(Data entries)
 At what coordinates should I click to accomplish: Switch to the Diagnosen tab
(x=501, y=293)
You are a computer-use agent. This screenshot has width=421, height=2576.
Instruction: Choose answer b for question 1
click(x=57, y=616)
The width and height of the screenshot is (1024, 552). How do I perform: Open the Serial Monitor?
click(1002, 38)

...

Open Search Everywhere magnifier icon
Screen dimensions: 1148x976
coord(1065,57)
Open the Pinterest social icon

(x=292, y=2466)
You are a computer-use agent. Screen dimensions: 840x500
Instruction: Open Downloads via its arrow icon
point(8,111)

### Exercise instructions
Find every line of the data that includes the string "computer". Copy each of those lines.

### Exercise solution
You are a computer-use agent. This screenshot has width=421, height=2576.
You are a computer-use agent. Screen dimensions: 840x500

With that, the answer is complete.